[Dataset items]
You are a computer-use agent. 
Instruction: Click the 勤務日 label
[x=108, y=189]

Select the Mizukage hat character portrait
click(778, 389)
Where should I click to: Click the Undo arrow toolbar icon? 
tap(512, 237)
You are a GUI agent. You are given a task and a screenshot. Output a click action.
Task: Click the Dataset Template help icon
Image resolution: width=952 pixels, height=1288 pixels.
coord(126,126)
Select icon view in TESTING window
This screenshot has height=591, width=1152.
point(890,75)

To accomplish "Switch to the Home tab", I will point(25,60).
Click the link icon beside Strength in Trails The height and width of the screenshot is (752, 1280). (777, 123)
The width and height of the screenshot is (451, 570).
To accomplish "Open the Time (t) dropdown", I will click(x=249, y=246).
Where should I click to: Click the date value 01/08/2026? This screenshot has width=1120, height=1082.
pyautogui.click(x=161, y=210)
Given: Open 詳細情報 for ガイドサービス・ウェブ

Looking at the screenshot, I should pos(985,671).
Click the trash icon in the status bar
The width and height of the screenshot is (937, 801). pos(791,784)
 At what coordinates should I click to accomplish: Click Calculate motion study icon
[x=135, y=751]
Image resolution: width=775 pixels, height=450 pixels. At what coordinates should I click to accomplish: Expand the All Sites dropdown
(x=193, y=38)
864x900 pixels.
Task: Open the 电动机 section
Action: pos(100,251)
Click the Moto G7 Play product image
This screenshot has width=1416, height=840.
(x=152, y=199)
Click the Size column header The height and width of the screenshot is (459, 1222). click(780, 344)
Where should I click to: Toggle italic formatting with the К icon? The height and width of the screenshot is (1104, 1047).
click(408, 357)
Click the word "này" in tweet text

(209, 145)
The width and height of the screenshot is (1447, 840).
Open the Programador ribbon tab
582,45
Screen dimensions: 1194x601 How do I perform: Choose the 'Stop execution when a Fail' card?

▸ DIRECTIONS FOR THIS TASK
Could you reproduce, exactly as written, the lines running from the one with "At what coordinates should I click to accomplish: Click" to the end of the entries above?

▸ WRITTEN ANSWER
 At what coordinates should I click to accomplish: Click Calculate motion study icon
[x=135, y=751]
Image resolution: width=775 pixels, height=450 pixels. At what coordinates should I click to accomplish: Expand the All Sites dropdown
(x=193, y=38)
864x900 pixels.
Task: Open the 电动机 section
Action: pos(100,251)
Click the Moto G7 Play product image
This screenshot has width=1416, height=840.
(x=152, y=199)
Click the Size column header The height and width of the screenshot is (459, 1222). click(780, 344)
Where should I click to: Toggle italic formatting with the К icon? The height and width of the screenshot is (1104, 1047).
click(408, 357)
Click the word "này" in tweet text

(209, 145)
The width and height of the screenshot is (1447, 840).
Open the Programador ribbon tab
582,45
Screen dimensions: 1194x601 How do I perform: Choose the 'Stop execution when a Fail' card?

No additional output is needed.